The choice of plate and its preparation give rise to real competitions. No matter how prestigious the table, the staging the plate is the stage for boundless creativity, the expression ground for a personal storytelling, to become real edible paintings. For the artist duo Renards Gourmets, specialists in photography and culinary styling « what's important is that the dish is legible and that attention is focused on the main piece.« .

Renards Gourmets' polished images

Some go even further, like Jenny Dorsey. The Chinese-American leader and activist uses his plates to denounce injustice and raise awareness of the fine line between fusion cuisine and the expropriation of minority culinary heritage : a culinary activism.

Does the traditional Chinese Lunar New Year Mooncake require a French entremets-style dressing to seduce the Western palate? © Jenny Dorsey

While some prefer molecular cuisine and its scientific precepts, others opt for spontaneity without leaving the success of their dishes to chance. La experiential gastronomy offers a cuisine that is not devoid of concept, a taste explorationvisual and aromatic, or even tactile and auditory! Let's give credit where credit is due. strongly infused with storytelling, the merit of celebrating creativity and innovation. In Shanghai, French chef Paul Pairet «kidnaps» his guests and lets them experience’Ultraviolet, his 3-star underground restaurant, an immersive evening around a avant-garde cuisine put into context by technology(scent diffusers, screens). The Chef and his 30-strong brigade deliver to their 10 guests a cognitive experience combining tastes, sounds, scents and images to awaken the subconscious to the psychology of taste, psycho taste«.

From fast food to slow food, the chicken or the egg?

In the face of these food revolutions, the question of preserving our gastronomic traditions and the evolution of our diets.

Cuisine undeniably plays a role in a country's influence. The junk food served up by fast-food outlets and the big chains on the other side of the Atlantic is now public health enemy number one. It's worth remembering, however, that the richly ornamented remains of a antique fast food (thermopolium) have been unearthed in Pompeii, from Campania chicken to Kentucky chicken: proof that the United States is not the origin of these much-maligned street stalls?

Pompeii Thermopolium © Pompeii archaeological site

After having been a favourite in many restaurants, the fusion cuisine is gradually being abandoned. Far from wanting to confine themselves to their native culinary identity, chefs share a common desire to visit multiple kitchens, ingredients or cooking methods without distorting them or depriving them of their attributes. This philosophy is embodied by Mory Sacko, starred for his restaurant Mosuke, and is a dialogue between Japan, France and Mali, with no desire to create a hybrid cuisine.
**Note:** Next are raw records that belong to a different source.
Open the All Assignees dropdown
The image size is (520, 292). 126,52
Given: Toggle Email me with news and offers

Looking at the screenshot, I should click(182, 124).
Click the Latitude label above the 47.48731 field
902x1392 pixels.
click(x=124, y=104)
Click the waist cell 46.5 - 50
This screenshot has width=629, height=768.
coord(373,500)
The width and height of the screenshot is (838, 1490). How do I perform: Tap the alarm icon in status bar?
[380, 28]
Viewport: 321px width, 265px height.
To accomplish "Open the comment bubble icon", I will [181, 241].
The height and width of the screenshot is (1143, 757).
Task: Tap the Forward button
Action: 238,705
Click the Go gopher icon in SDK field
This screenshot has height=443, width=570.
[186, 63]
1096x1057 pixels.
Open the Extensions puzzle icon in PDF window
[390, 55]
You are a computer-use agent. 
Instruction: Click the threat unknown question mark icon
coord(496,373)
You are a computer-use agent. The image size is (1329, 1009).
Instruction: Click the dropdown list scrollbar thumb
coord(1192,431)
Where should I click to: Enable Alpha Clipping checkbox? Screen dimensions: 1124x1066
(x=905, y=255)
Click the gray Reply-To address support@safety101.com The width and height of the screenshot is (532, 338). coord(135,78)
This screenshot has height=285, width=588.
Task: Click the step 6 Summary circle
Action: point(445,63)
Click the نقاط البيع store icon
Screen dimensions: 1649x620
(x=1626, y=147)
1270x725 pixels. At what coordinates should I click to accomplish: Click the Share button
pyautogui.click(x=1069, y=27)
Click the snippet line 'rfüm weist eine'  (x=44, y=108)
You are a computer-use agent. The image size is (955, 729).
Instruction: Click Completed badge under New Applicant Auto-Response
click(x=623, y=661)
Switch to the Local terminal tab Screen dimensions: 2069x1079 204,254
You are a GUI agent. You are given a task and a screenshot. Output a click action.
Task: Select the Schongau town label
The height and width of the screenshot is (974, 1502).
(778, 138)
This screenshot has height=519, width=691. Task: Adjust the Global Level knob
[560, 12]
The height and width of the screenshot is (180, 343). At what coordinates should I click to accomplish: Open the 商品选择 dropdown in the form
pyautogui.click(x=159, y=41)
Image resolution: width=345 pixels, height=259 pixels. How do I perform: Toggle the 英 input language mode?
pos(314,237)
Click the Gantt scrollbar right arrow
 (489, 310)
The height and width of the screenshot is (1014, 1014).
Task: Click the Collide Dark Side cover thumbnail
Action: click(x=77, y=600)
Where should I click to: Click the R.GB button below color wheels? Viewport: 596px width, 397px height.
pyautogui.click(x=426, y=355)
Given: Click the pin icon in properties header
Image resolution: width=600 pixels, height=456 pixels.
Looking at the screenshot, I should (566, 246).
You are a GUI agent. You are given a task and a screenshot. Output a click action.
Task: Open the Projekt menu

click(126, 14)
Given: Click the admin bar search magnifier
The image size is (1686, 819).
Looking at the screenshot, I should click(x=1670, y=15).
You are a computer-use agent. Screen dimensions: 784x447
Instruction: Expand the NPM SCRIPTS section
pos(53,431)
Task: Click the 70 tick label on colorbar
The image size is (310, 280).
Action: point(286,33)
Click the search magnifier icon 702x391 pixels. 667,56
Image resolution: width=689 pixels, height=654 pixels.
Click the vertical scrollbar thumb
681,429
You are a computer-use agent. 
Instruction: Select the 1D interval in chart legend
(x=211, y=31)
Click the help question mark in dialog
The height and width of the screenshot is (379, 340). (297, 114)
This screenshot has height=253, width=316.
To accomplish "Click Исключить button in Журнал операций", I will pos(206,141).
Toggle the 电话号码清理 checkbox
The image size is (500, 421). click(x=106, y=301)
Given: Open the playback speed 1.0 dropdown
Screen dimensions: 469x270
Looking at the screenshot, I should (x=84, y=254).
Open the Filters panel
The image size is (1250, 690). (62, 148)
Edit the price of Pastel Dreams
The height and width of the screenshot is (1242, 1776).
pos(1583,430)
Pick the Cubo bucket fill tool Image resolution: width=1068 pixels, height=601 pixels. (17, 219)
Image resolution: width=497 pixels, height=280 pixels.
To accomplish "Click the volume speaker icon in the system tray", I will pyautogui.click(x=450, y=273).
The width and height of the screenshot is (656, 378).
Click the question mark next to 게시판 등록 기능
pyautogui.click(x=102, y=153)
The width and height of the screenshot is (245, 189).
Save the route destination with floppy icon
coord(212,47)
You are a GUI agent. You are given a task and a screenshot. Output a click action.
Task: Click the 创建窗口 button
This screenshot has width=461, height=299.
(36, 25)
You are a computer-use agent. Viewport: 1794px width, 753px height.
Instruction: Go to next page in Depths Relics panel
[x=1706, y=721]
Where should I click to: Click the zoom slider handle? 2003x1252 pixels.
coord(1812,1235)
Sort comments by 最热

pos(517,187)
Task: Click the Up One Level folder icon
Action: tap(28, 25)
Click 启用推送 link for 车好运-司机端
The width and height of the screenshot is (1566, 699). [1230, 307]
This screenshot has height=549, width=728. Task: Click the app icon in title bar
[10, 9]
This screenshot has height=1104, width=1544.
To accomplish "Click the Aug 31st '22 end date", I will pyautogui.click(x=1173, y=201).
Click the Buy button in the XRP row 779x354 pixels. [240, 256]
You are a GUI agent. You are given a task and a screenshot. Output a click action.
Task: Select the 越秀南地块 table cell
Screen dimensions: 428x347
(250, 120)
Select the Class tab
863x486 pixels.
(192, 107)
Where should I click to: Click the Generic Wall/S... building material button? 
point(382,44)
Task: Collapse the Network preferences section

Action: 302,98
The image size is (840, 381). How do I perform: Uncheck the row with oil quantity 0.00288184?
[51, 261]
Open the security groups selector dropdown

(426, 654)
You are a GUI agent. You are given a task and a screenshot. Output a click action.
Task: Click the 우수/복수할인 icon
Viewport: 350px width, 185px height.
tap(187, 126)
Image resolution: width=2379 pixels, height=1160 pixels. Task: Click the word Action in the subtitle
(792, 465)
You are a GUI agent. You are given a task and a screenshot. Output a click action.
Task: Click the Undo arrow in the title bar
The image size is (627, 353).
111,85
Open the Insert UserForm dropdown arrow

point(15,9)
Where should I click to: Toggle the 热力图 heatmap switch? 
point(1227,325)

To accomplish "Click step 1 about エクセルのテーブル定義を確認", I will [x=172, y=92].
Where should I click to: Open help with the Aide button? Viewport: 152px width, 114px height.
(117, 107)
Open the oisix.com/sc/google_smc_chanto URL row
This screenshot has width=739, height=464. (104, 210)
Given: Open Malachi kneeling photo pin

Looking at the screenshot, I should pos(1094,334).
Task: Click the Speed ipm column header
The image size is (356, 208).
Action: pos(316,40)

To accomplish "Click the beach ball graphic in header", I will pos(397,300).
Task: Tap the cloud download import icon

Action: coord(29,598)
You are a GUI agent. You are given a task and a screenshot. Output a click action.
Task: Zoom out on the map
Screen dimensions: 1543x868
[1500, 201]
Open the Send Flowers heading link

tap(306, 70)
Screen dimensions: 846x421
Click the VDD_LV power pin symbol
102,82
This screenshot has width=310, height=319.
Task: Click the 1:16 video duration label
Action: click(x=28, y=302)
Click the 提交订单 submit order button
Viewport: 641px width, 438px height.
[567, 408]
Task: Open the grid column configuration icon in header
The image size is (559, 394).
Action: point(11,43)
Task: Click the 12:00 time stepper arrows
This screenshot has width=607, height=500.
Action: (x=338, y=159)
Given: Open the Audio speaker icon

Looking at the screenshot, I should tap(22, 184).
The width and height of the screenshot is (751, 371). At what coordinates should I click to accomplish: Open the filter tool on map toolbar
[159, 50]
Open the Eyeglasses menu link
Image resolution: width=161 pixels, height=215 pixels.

Art has never ceased to feed on our attraction to what we eat, even to the point of opening the doors of our museums to culinary exploration.

A deep-rooted and committed gastronomy - 1

In Marseille, the MUCEM is currently presenting its exhibition The great Mezze to explore the diversity of Mediterranean cuisine and answer these crucial questions: how to define and preserve geographic and cultural culinary authenticity, while sharing it with othersHow to protect a diet without preventing it from evolving? Answers provided by artists and through a trail of 550 heritage objects and documents to be discovered at a slow pace until 2023.

Sometimes controversial, but always highly sensoryour cuisine is deeply rooted in the pleasure and delight of the five senses. Our hedonism can, however, be reasoned and, as a true epicureanism, reconcile sensations and conscience, as chefs and committed producers rightly prove in the third part of this article.